■ **Assignment**:
From top to bottom, return the records that follow exactly.

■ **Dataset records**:
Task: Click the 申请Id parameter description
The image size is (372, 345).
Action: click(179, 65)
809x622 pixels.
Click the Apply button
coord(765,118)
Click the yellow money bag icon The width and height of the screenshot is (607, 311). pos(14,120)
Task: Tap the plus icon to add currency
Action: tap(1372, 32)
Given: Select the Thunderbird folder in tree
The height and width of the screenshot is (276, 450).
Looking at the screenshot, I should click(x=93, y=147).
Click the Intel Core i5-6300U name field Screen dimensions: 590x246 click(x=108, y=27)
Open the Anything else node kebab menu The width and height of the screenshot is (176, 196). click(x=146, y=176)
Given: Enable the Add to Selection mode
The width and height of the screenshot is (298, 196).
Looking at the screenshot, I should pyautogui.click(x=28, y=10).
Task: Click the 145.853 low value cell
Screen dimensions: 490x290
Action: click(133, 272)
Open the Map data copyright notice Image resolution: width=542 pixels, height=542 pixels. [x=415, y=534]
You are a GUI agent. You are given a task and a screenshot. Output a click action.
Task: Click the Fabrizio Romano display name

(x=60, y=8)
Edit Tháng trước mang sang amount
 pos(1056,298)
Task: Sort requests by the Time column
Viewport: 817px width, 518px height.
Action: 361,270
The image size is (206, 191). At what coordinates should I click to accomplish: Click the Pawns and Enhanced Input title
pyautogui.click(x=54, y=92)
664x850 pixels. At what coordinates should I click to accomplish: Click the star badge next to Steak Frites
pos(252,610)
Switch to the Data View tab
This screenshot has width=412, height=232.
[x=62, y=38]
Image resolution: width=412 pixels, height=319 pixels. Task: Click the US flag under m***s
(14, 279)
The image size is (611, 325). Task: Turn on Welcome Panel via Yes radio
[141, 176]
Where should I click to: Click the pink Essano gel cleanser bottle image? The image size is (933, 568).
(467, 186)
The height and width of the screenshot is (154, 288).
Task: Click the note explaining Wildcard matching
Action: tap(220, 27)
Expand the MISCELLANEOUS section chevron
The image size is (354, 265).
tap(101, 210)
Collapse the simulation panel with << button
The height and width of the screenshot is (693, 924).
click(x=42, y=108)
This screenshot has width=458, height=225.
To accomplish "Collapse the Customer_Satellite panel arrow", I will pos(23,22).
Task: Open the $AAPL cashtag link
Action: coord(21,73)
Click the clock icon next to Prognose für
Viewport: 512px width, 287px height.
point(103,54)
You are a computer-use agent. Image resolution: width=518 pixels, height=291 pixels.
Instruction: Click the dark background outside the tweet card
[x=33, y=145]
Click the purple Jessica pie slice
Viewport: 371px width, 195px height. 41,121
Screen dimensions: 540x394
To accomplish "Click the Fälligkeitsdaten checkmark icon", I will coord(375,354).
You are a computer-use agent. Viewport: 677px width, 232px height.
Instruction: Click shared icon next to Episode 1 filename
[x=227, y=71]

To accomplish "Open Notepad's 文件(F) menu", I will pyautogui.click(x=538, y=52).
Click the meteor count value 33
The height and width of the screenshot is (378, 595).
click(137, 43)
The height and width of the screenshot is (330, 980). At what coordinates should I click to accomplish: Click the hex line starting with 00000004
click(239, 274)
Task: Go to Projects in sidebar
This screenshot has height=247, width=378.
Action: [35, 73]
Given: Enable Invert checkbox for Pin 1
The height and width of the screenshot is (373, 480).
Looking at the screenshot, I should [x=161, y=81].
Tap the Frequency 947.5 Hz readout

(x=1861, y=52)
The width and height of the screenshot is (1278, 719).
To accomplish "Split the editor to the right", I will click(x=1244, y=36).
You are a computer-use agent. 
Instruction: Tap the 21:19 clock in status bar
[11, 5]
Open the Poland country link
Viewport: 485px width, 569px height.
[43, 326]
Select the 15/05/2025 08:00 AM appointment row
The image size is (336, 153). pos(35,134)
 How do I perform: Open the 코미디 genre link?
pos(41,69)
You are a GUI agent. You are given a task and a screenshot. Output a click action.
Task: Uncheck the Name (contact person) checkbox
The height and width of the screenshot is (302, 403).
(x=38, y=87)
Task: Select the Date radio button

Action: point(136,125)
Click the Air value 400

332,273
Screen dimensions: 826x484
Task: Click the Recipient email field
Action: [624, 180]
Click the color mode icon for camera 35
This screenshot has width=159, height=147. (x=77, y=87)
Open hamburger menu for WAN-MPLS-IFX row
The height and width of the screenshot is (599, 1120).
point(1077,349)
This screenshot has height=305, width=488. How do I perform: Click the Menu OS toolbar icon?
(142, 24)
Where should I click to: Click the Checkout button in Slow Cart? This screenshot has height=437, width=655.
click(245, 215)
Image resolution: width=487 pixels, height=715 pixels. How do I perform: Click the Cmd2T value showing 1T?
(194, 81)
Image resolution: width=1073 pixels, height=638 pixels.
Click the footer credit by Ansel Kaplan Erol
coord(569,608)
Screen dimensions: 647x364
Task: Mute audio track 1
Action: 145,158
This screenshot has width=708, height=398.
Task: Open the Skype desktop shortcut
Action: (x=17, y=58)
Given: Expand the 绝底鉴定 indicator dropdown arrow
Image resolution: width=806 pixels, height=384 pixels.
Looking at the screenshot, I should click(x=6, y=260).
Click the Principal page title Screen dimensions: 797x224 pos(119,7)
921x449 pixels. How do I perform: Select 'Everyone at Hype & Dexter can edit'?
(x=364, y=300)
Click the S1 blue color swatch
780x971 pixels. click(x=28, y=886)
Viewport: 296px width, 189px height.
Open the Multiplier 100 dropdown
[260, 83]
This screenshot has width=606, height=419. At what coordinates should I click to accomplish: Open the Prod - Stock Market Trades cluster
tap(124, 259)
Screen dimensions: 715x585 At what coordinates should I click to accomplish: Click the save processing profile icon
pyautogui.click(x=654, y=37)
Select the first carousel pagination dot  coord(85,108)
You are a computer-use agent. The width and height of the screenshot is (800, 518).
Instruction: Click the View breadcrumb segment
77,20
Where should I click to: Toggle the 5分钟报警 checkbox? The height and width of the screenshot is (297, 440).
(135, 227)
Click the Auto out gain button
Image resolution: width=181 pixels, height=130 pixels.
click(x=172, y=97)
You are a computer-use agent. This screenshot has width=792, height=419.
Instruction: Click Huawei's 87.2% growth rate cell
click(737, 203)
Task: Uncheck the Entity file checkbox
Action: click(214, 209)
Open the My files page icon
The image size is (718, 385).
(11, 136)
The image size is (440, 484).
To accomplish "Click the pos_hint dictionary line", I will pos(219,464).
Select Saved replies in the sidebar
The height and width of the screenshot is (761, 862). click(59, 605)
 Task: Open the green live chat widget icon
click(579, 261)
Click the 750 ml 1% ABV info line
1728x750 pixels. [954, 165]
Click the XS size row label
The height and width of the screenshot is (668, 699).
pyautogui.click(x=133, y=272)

■ **Answer space**:
Task: Click the 申请Id parameter description
The image size is (372, 345).
Action: click(179, 65)
809x622 pixels.
Click the Apply button
coord(765,118)
Click the yellow money bag icon The width and height of the screenshot is (607, 311). pos(14,120)
Task: Tap the plus icon to add currency
Action: tap(1372, 32)
Given: Select the Thunderbird folder in tree
The height and width of the screenshot is (276, 450).
Looking at the screenshot, I should click(x=93, y=147).
Click the Intel Core i5-6300U name field Screen dimensions: 590x246 click(x=108, y=27)
Open the Anything else node kebab menu The width and height of the screenshot is (176, 196). click(x=146, y=176)
Given: Enable the Add to Selection mode
The width and height of the screenshot is (298, 196).
Looking at the screenshot, I should pyautogui.click(x=28, y=10).
Task: Click the 145.853 low value cell
Screen dimensions: 490x290
Action: click(133, 272)
Open the Map data copyright notice Image resolution: width=542 pixels, height=542 pixels. [x=415, y=534]
You are a GUI agent. You are given a task and a screenshot. Output a click action.
Task: Click the Fabrizio Romano display name

(x=60, y=8)
Edit Tháng trước mang sang amount
 pos(1056,298)
Task: Sort requests by the Time column
Viewport: 817px width, 518px height.
Action: 361,270
The image size is (206, 191). At what coordinates should I click to accomplish: Click the Pawns and Enhanced Input title
pyautogui.click(x=54, y=92)
664x850 pixels. At what coordinates should I click to accomplish: Click the star badge next to Steak Frites
pos(252,610)
Switch to the Data View tab
This screenshot has width=412, height=232.
[x=62, y=38]
Image resolution: width=412 pixels, height=319 pixels. Task: Click the US flag under m***s
(14, 279)
The image size is (611, 325). Task: Turn on Welcome Panel via Yes radio
[141, 176]
Where should I click to: Click the pink Essano gel cleanser bottle image? The image size is (933, 568).
(467, 186)
The height and width of the screenshot is (154, 288).
Task: Click the note explaining Wildcard matching
Action: tap(220, 27)
Expand the MISCELLANEOUS section chevron
The image size is (354, 265).
tap(101, 210)
Collapse the simulation panel with << button
The height and width of the screenshot is (693, 924).
click(x=42, y=108)
This screenshot has width=458, height=225.
To accomplish "Collapse the Customer_Satellite panel arrow", I will pos(23,22).
Task: Open the $AAPL cashtag link
Action: coord(21,73)
Click the clock icon next to Prognose für
Viewport: 512px width, 287px height.
point(103,54)
You are a computer-use agent. Image resolution: width=518 pixels, height=291 pixels.
Instruction: Click the dark background outside the tweet card
[x=33, y=145]
Click the purple Jessica pie slice
Viewport: 371px width, 195px height. 41,121
Screen dimensions: 540x394
To accomplish "Click the Fälligkeitsdaten checkmark icon", I will coord(375,354).
You are a computer-use agent. Viewport: 677px width, 232px height.
Instruction: Click shared icon next to Episode 1 filename
[x=227, y=71]

To accomplish "Open Notepad's 文件(F) menu", I will pyautogui.click(x=538, y=52).
Click the meteor count value 33
The height and width of the screenshot is (378, 595).
click(137, 43)
The height and width of the screenshot is (330, 980). At what coordinates should I click to accomplish: Click the hex line starting with 00000004
click(239, 274)
Task: Go to Projects in sidebar
This screenshot has height=247, width=378.
Action: [35, 73]
Given: Enable Invert checkbox for Pin 1
The height and width of the screenshot is (373, 480).
Looking at the screenshot, I should [x=161, y=81].
Tap the Frequency 947.5 Hz readout

(x=1861, y=52)
The width and height of the screenshot is (1278, 719).
To accomplish "Split the editor to the right", I will click(x=1244, y=36).
You are a computer-use agent. 
Instruction: Tap the 21:19 clock in status bar
[11, 5]
Open the Poland country link
Viewport: 485px width, 569px height.
[43, 326]
Select the 15/05/2025 08:00 AM appointment row
The image size is (336, 153). pos(35,134)
 How do I perform: Open the 코미디 genre link?
pos(41,69)
You are a GUI agent. You are given a task and a screenshot. Output a click action.
Task: Uncheck the Name (contact person) checkbox
The height and width of the screenshot is (302, 403).
(x=38, y=87)
Task: Select the Date radio button

Action: point(136,125)
Click the Air value 400

332,273
Screen dimensions: 826x484
Task: Click the Recipient email field
Action: [624, 180]
Click the color mode icon for camera 35
This screenshot has width=159, height=147. (x=77, y=87)
Open hamburger menu for WAN-MPLS-IFX row
The height and width of the screenshot is (599, 1120).
point(1077,349)
This screenshot has height=305, width=488. How do I perform: Click the Menu OS toolbar icon?
(142, 24)
Where should I click to: Click the Checkout button in Slow Cart? This screenshot has height=437, width=655.
click(245, 215)
Image resolution: width=487 pixels, height=715 pixels. How do I perform: Click the Cmd2T value showing 1T?
(194, 81)
Image resolution: width=1073 pixels, height=638 pixels.
Click the footer credit by Ansel Kaplan Erol
coord(569,608)
Screen dimensions: 647x364
Task: Mute audio track 1
Action: 145,158
This screenshot has width=708, height=398.
Task: Open the Skype desktop shortcut
Action: (x=17, y=58)
Given: Expand the 绝底鉴定 indicator dropdown arrow
Image resolution: width=806 pixels, height=384 pixels.
Looking at the screenshot, I should click(x=6, y=260).
Click the Principal page title Screen dimensions: 797x224 pos(119,7)
921x449 pixels. How do I perform: Select 'Everyone at Hype & Dexter can edit'?
(x=364, y=300)
Click the S1 blue color swatch
780x971 pixels. click(x=28, y=886)
Viewport: 296px width, 189px height.
Open the Multiplier 100 dropdown
[260, 83]
This screenshot has width=606, height=419. At what coordinates should I click to accomplish: Open the Prod - Stock Market Trades cluster
tap(124, 259)
Screen dimensions: 715x585 At what coordinates should I click to accomplish: Click the save processing profile icon
pyautogui.click(x=654, y=37)
Select the first carousel pagination dot  coord(85,108)
You are a computer-use agent. The width and height of the screenshot is (800, 518).
Instruction: Click the View breadcrumb segment
77,20
Where should I click to: Toggle the 5分钟报警 checkbox? The height and width of the screenshot is (297, 440).
(135, 227)
Click the Auto out gain button
Image resolution: width=181 pixels, height=130 pixels.
click(x=172, y=97)
You are a computer-use agent. This screenshot has width=792, height=419.
Instruction: Click Huawei's 87.2% growth rate cell
click(737, 203)
Task: Uncheck the Entity file checkbox
Action: click(214, 209)
Open the My files page icon
The image size is (718, 385).
(11, 136)
The image size is (440, 484).
To accomplish "Click the pos_hint dictionary line", I will pos(219,464).
Select Saved replies in the sidebar
The height and width of the screenshot is (761, 862). click(59, 605)
 Task: Open the green live chat widget icon
click(579, 261)
Click the 750 ml 1% ABV info line
1728x750 pixels. [954, 165]
Click the XS size row label
The height and width of the screenshot is (668, 699).
pyautogui.click(x=133, y=272)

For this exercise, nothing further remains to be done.